Stored records:
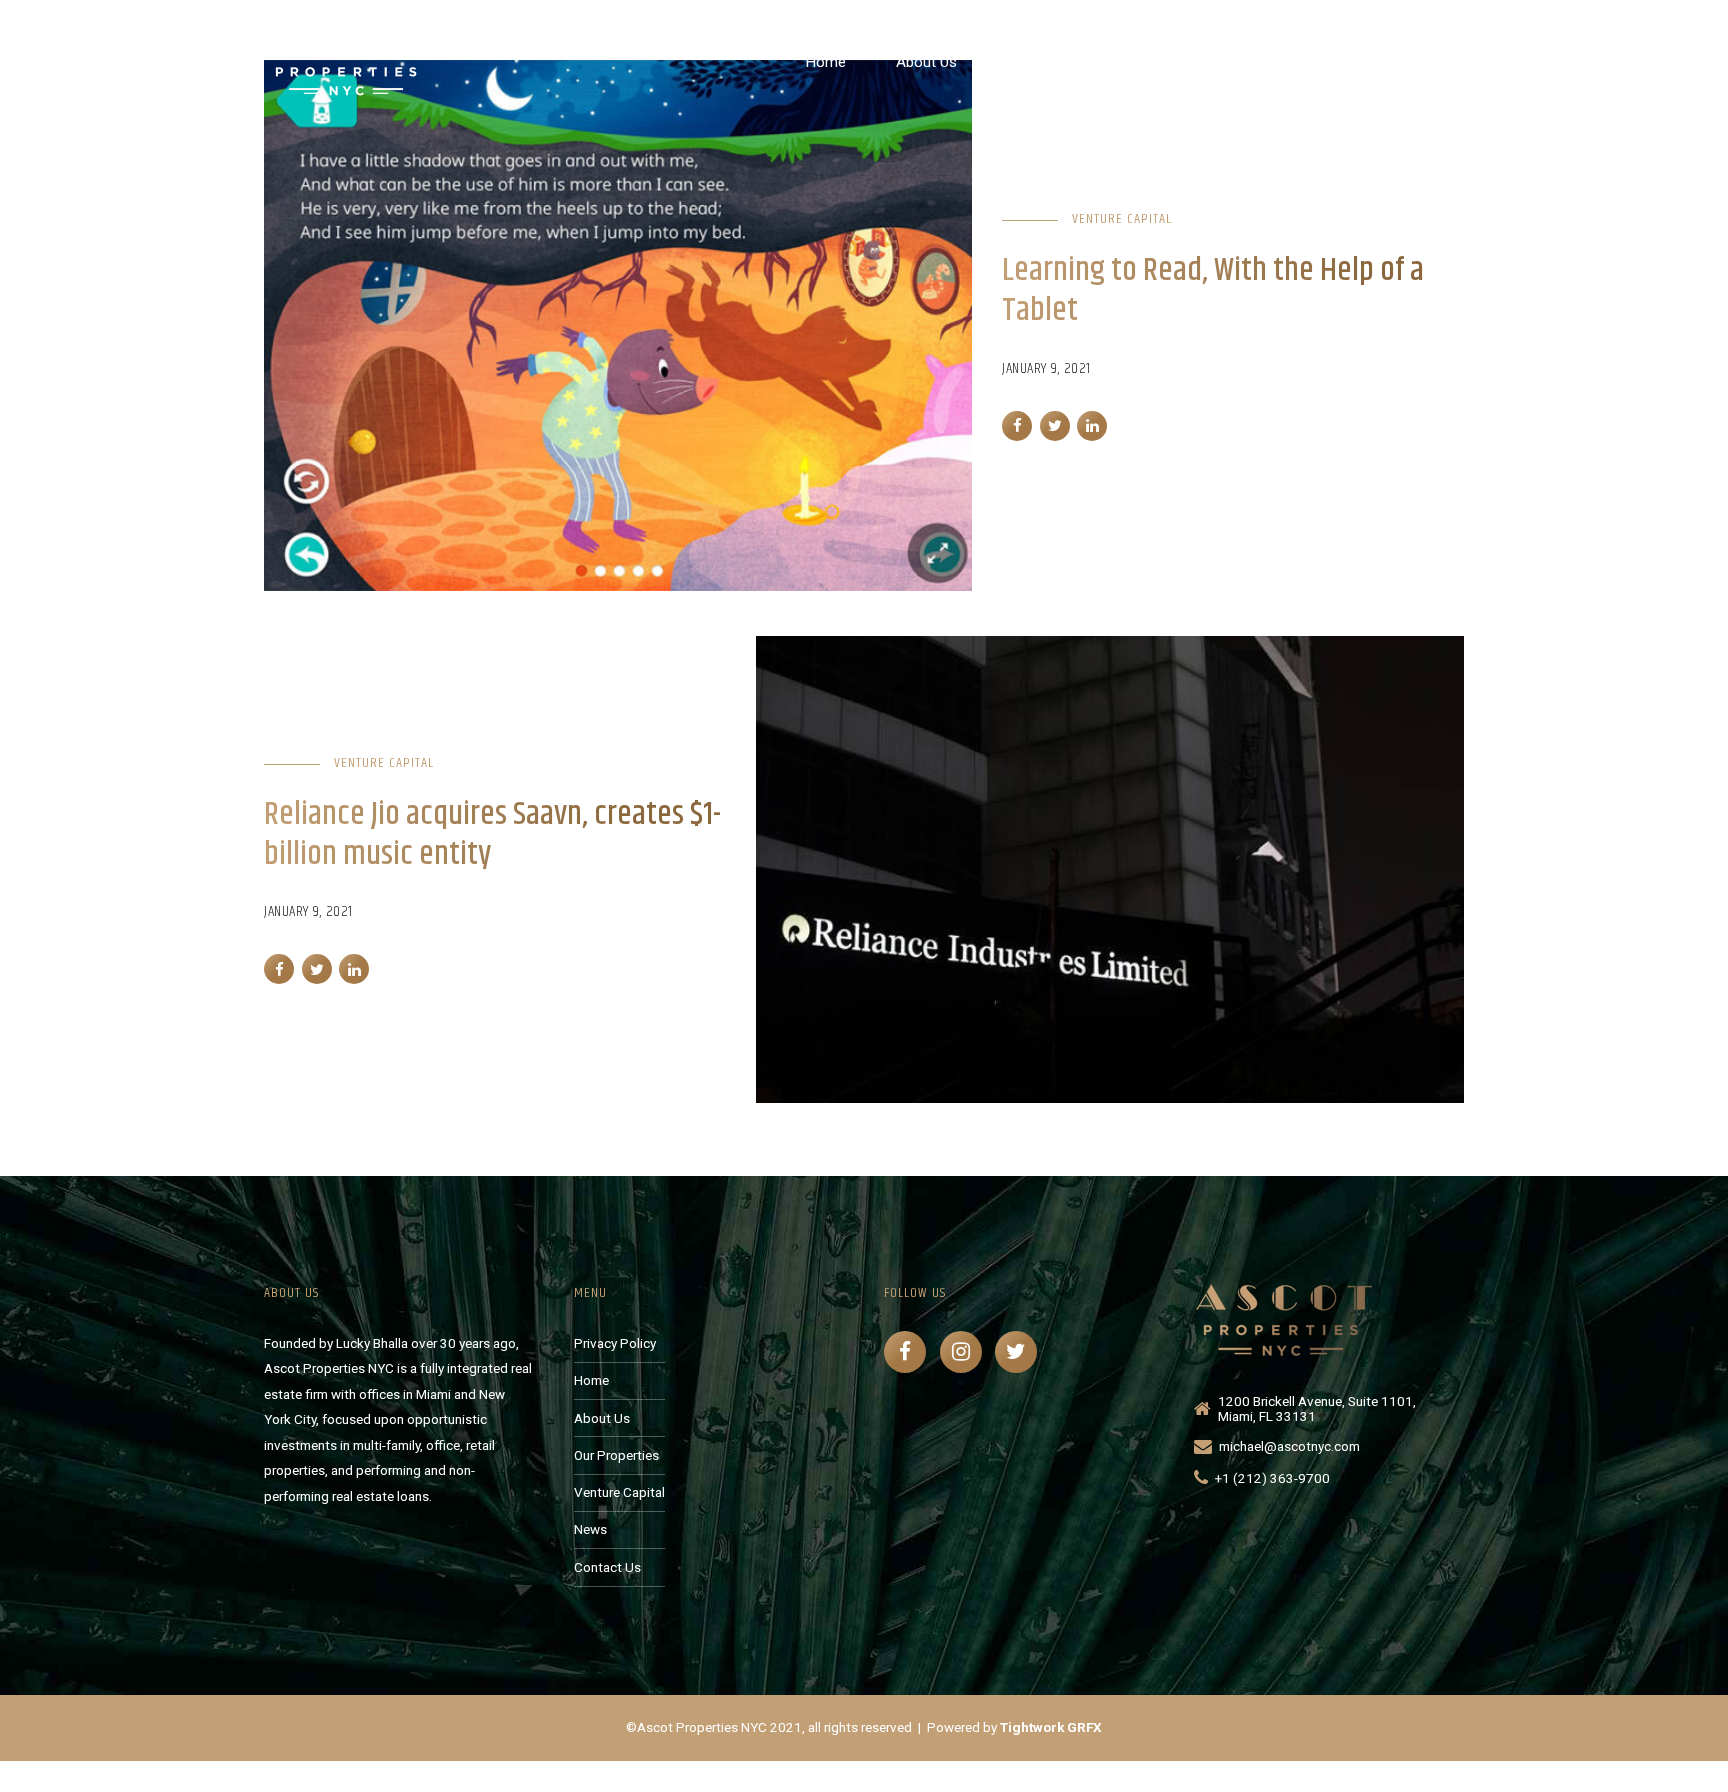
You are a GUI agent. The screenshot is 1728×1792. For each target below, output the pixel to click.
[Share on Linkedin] (1092, 426)
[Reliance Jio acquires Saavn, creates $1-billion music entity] (1110, 869)
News (1321, 62)
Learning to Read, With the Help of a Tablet (1213, 290)
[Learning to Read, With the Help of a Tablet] (618, 325)
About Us (926, 62)
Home (826, 62)
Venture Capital (1202, 62)
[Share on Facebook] (1017, 426)
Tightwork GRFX (1051, 1727)
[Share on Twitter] (1055, 426)
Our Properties (1054, 62)
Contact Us (1427, 62)
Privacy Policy (615, 1343)
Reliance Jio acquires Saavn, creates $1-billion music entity (492, 834)
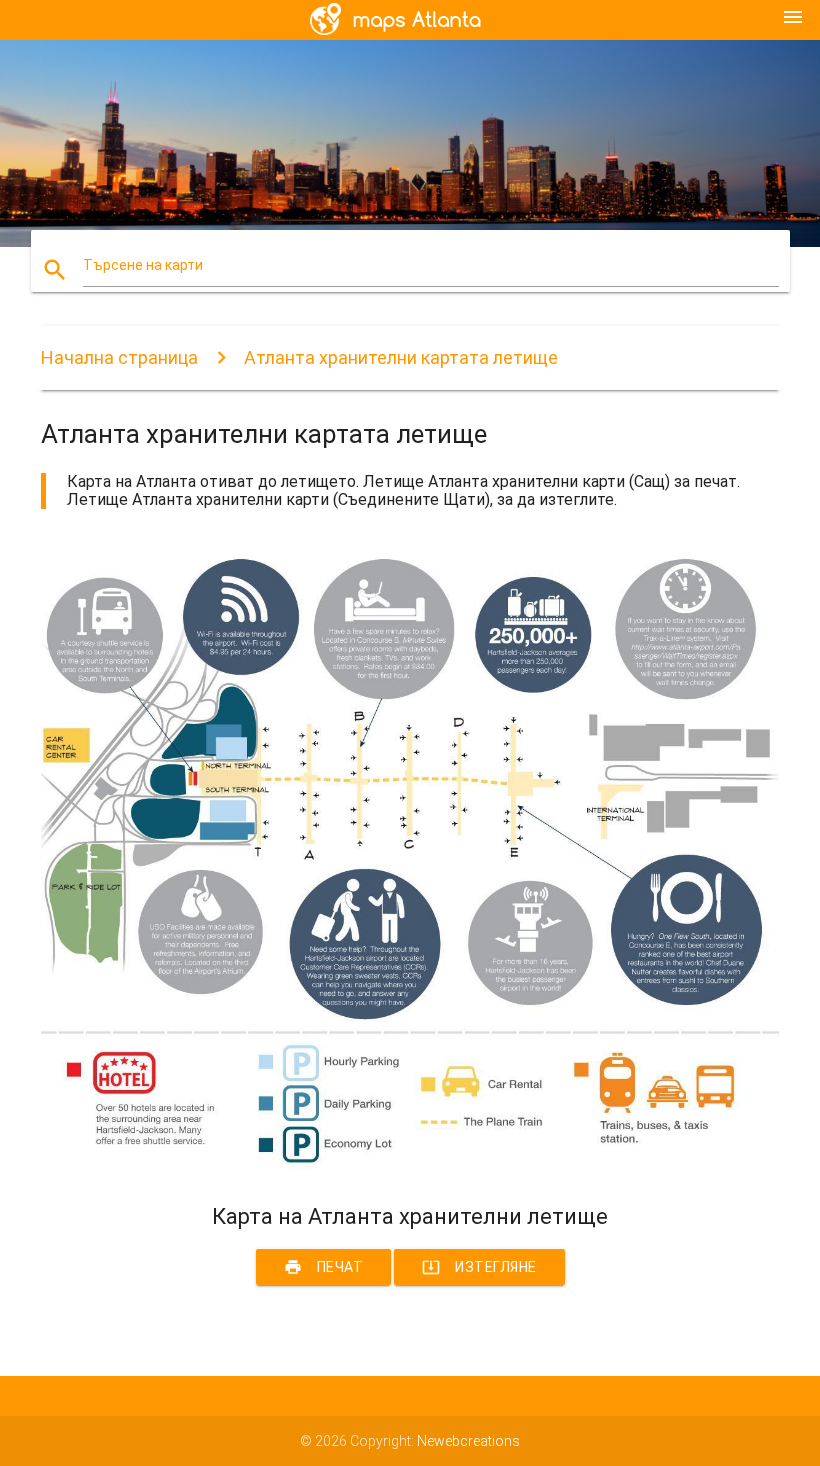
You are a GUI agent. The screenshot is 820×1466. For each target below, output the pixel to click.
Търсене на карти (143, 265)
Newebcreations (468, 1441)
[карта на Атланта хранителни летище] (410, 1169)
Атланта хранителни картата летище (401, 357)
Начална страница (119, 357)
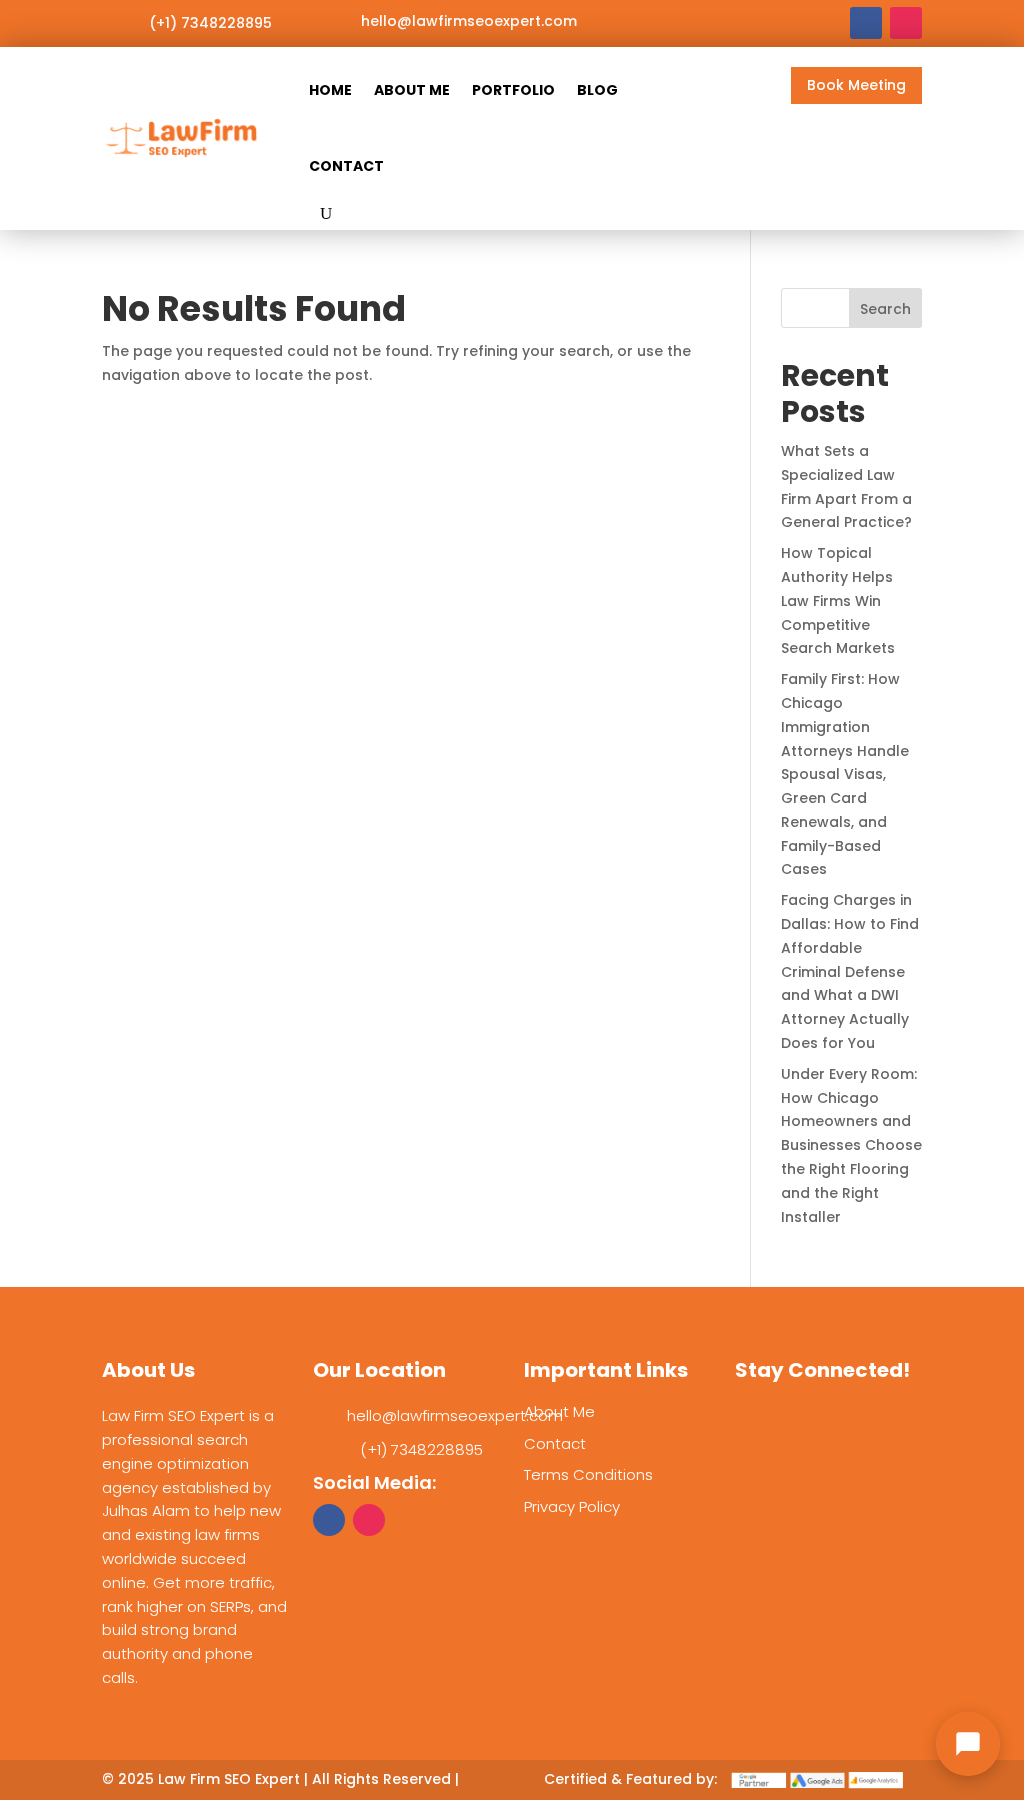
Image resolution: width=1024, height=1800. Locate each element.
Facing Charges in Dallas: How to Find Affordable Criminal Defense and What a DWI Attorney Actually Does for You (850, 971)
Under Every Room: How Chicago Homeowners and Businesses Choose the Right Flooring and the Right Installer (851, 1145)
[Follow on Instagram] (906, 23)
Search (885, 309)
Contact (346, 166)
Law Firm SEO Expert (229, 1779)
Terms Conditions (588, 1474)
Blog (597, 90)
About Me (412, 90)
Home (330, 90)
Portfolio (513, 90)
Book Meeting (856, 85)
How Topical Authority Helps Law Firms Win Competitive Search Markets (838, 600)
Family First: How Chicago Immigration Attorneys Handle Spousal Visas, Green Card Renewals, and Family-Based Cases (845, 774)
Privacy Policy (572, 1506)
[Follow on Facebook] (866, 23)
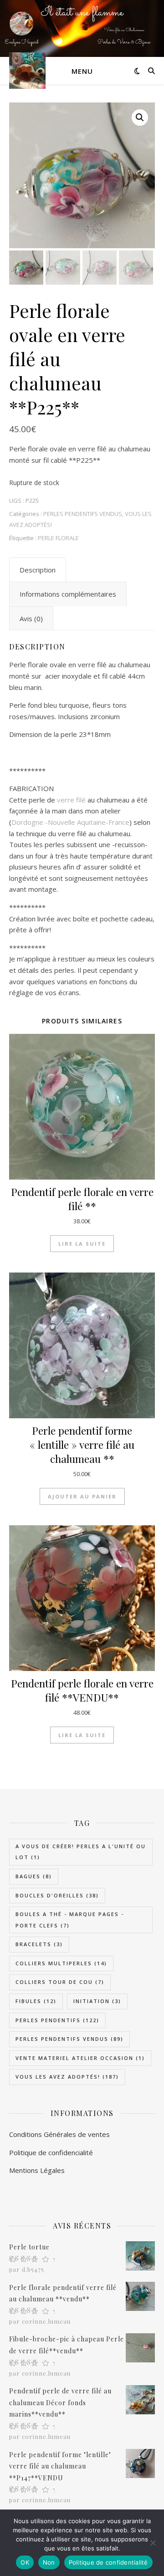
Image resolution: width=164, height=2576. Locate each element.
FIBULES (35, 2001)
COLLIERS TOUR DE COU (59, 1981)
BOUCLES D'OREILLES (57, 1895)
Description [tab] (38, 569)
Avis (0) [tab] (31, 618)
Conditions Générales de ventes (59, 2134)
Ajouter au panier (82, 1496)
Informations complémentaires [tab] (68, 593)
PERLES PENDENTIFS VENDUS (82, 514)
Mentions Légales (37, 2170)
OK (24, 2562)
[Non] (152, 2542)
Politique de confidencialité (51, 2152)
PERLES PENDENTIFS (57, 2020)
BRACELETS (39, 1944)
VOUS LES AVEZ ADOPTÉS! (67, 2076)
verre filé (70, 799)
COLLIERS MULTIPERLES (61, 1963)
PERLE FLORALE (58, 538)
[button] (140, 117)
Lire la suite (82, 1243)
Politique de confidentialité (108, 2562)
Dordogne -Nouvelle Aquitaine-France (70, 822)
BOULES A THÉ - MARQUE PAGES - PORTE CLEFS (69, 1920)
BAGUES (33, 1876)
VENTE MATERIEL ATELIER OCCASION (80, 2058)
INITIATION (97, 2001)
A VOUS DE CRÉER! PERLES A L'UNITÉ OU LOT (80, 1852)
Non (49, 2562)
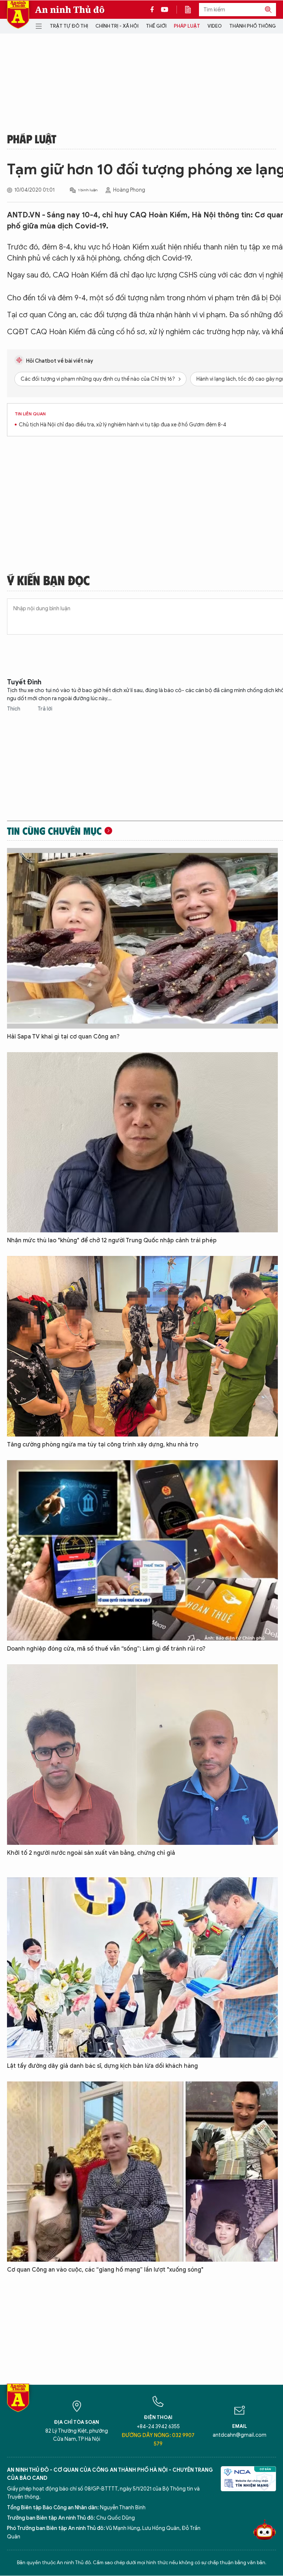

■ Problem to solve:
If a line in the records above includes the string "output", copy it.

■ Answer below:
You are a GUI agent. The screenshot is 1728×1792. For each target below, output the pixel to click.
You are a GUI agent. The screenshot is 820×1466. For each target below, output the pixel to click.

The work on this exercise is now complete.